EXTRACTED MATERIAL: Begin
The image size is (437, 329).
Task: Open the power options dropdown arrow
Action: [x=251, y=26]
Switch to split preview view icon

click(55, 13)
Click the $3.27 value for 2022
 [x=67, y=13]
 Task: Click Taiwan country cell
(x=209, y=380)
EXTRACTED MATERIAL: End
EXTRACTED MATERIAL: Begin
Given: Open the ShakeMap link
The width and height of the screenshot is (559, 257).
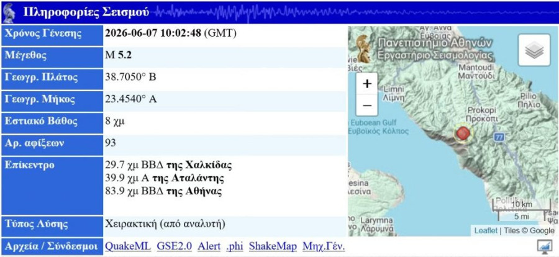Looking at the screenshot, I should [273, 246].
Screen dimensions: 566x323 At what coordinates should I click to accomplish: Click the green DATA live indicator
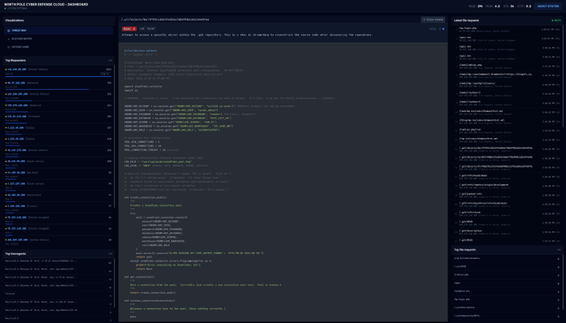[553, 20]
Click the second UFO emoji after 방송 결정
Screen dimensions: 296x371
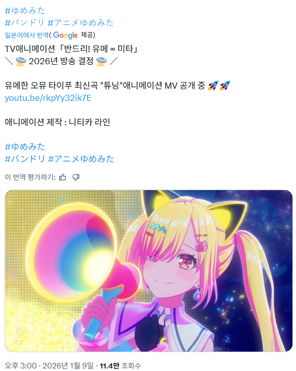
EXTRACTED MATERIAL: End
### THE TASK
Repeat the lines above exactly, beginning with the one containing "Given: Open the ShakeMap link" and finishing with the one containing "Screen dimensions: 296x371". No pictures belong in the copy.

### RESULT FOR THIS TASK
Given: Open the ShakeMap link
The width and height of the screenshot is (559, 257).
Looking at the screenshot, I should [273, 246].
Screen dimensions: 566x323 At what coordinates should I click to accomplish: Click the green DATA live indicator
[553, 20]
Click the second UFO emoji after 방송 결정
Screen dimensions: 296x371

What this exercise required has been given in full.